O encontro iniciou com a apresentação de Alexandre Birman, CEO da Arezzo&CO, uma das maiores empresas de calçados do Brasil. O grupo está em fase de adesão à certificação Origem Sustentável e foi um dos pioneiros na adoção da sustentabilidade em sua estratégia de negócios. Birman reconheceu os avanços já conquistados na área, porém lançou  um desafio arrojado, para que a cadeia coureiro-calçadista se torne a primeira certificada como sustentável, de ponta a ponta, no mundo. "É o nosso sonho e é por isso que a Arezzo luta há mais de 15 anos", disse. Com mais de 13 milhões de pares de calçados e 1,5 milhão de bolsas comercializados no ano passado, o grupo trabalha a cultura de sustentabilidade junto ao seu quadro de mais de 1,6 mil colaboradores. Além de envolver seu  público interno, a empresa incentiva o  engajamento de seu quadro de fornecedores, tendo lançado recentemente o Código de Conduta Socioambiental para esse público. O grupo tem como meta, até 2021,  ter todos os fornecedores certificados pelos programas Origem Sustentável (cadeia de calçados e componentes) e CSCB (couros).
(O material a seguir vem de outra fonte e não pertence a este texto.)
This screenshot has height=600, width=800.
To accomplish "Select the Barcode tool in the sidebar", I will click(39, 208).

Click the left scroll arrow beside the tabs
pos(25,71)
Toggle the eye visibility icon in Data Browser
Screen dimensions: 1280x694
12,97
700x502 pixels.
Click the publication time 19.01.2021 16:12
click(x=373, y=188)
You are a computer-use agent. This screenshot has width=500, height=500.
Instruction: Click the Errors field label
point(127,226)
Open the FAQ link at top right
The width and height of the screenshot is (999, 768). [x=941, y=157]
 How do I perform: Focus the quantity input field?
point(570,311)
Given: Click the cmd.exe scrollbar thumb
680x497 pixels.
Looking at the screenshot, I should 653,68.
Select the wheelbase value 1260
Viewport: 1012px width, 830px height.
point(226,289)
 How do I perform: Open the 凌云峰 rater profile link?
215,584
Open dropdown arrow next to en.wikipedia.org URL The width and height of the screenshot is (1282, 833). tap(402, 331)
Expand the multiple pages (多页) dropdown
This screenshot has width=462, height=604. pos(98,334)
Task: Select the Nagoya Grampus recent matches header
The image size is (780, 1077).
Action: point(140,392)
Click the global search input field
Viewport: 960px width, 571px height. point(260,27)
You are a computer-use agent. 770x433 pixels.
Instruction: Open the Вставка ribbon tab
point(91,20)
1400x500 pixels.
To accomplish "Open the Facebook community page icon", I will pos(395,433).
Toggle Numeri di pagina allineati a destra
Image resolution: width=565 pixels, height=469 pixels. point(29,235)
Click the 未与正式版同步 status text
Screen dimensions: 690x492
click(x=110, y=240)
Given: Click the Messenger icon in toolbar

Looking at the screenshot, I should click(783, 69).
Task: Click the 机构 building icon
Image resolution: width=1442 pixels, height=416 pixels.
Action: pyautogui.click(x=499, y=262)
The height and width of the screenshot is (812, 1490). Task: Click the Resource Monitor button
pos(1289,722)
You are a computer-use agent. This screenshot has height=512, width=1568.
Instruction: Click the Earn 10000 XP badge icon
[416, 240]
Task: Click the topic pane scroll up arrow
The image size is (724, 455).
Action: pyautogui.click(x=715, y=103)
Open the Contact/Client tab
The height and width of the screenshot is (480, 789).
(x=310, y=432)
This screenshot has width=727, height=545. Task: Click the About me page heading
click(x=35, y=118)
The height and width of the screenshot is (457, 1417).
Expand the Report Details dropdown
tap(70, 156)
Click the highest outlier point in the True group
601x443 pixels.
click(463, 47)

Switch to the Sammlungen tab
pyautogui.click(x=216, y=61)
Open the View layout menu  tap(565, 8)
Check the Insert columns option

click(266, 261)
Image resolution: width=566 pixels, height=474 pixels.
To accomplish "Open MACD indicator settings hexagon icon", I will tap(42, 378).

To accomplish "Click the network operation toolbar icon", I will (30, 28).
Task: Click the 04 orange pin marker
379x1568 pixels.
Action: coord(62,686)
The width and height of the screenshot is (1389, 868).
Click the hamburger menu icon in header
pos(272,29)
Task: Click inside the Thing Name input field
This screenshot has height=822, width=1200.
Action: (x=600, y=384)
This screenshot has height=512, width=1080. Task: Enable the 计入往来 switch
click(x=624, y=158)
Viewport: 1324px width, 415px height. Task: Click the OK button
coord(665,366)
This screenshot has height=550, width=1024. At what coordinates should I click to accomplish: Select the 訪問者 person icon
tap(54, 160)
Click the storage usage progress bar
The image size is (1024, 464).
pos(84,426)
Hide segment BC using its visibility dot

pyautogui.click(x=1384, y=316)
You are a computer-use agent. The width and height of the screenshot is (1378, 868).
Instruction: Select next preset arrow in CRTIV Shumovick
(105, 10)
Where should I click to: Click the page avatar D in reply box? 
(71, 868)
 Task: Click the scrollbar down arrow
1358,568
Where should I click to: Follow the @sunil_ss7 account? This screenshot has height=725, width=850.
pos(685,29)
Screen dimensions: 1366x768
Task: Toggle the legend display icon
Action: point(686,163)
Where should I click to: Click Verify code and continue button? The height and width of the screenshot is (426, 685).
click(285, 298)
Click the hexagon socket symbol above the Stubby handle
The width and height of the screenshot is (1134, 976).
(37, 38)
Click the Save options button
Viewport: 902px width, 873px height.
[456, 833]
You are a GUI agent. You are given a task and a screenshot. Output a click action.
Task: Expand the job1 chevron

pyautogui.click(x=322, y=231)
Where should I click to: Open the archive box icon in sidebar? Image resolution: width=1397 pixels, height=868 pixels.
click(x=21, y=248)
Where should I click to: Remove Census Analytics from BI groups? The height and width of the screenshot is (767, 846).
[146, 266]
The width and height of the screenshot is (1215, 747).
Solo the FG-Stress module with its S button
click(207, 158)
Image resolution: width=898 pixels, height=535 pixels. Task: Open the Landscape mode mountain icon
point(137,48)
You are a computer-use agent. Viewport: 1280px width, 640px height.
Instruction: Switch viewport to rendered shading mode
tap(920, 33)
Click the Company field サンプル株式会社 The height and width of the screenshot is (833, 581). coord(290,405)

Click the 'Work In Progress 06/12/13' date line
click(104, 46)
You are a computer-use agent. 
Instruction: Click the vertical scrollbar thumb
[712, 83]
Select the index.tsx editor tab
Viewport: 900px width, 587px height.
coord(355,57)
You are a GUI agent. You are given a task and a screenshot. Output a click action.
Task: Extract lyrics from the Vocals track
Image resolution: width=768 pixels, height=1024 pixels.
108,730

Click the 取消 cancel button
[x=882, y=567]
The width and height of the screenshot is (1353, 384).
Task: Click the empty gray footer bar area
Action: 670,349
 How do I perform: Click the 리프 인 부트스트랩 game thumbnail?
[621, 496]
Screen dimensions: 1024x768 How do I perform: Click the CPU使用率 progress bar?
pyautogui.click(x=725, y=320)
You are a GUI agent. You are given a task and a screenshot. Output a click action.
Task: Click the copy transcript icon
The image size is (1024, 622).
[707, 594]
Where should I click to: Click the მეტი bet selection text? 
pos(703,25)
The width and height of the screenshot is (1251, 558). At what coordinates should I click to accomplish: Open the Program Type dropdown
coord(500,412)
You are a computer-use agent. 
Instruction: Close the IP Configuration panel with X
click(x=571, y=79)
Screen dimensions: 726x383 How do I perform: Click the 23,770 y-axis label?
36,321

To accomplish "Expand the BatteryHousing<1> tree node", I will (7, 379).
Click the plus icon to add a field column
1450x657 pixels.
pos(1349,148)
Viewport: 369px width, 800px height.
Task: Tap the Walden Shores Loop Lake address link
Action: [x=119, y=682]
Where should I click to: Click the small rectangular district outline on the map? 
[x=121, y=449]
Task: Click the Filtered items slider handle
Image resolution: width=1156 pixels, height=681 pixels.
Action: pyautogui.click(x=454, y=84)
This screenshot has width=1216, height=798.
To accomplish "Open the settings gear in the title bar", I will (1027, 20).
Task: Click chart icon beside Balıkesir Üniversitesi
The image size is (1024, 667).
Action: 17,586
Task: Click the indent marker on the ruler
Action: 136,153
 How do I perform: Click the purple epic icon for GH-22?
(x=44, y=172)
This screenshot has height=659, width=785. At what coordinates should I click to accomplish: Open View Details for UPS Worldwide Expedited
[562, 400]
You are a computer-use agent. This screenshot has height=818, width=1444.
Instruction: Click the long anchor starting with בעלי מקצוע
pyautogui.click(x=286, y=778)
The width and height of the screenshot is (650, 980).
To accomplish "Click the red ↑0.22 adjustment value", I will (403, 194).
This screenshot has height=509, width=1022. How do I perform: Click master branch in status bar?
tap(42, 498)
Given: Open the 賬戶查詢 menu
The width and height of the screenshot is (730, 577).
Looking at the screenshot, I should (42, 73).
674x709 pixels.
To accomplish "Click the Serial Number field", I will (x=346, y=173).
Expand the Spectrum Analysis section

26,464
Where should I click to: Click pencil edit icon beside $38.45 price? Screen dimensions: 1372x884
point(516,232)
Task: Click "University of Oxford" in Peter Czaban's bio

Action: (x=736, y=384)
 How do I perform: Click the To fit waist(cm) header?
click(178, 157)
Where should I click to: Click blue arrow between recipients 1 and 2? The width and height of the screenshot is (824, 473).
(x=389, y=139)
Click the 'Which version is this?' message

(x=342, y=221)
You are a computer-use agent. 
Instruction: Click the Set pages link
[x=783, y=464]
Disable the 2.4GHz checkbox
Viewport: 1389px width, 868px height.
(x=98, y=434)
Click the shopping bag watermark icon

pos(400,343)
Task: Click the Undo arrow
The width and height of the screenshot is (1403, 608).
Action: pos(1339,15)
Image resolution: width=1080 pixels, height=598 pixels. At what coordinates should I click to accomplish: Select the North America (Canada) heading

O ponto alto da noite foi a apresentação das soluções para certificação de sustentabilidade para empresas da cadeia coureiro-calçadista. Detalhando o Origem Sustentável, que certifica fabricantes de calçados e componentes com práticas sustentáveis nas dimensões ambiental, econômica, social e cultural, Cristian Schlindwein, gestor de Projetos da Abicalçados, e Ilse Guimarães, superintendente da Assintecal, frisaram que o programa foi reformulado em 2019. Desde então, passou a ter uma maior assertividade nas avaliações, que são desenvolvidas por auditorias externas, sob responsabilidade da ABNT, Senai e, SGS,  com a  gestão do Instituto by Brasil (IBB). O programa é baseado em indicadores de sustentabilidade que avaliam todo o processo produtivo das empresas, sendo que o cumprimento de 100% deles resulta na certificação  Diamante, de 90% na Ouro, de 75% na Prata e de 50% na Bronze.
Os gestores apresentaram, ainda, os cases da Bibi (Diamante), Cipatex (Ouro) e Vulcabras/Azaleia (Ouro). A primeira conseguiu uma redução de 20% nos custos com energia por meio do uso de fontes renováveis e a redução considerável de resíduos gerados no processo industrial, entre outros. Já a Cipatex atingiu 100% dos resíduos industriais tratados, enviados para reciclagem ou para a destinação adequada, e a economia de 50% no uso de água. A Vulcabras/Azaleia, por sua vez, atingiu 10% na redução de efluentes, 15% de redução no uso de matérias-primas, 25% de redução na geração de resíduos e 95% de economia no uso de água tratada, por meio de tratamento interno.

A apresentação da certificação para curtumes foi realizada pelo gestor de Inteligência Comercial do CICB, Rogério Cunha. A Certificação de Sustentabilidade do Couro Brasileiro (CSCB) avalia indicadores nos pilares ambiental, econômico e social, com auditorias externas realizadas pelo IFBG (Falcão Bauer) e Senai. Seguindo a escala Diamante, Ouro, Prata e Bronze, no mesmo modelo do Origem Sustentável, o programa visa a melhoria de processos, do ambiente de trabalho, a aplicação dos conceitos de sustentabilidade em todas as áreas e os ganhos econômicos proporcionados. Atualmente, estão certificados na categoria Ouro o curtume Fuga Couros, Mats, Courovale e JBS Couros.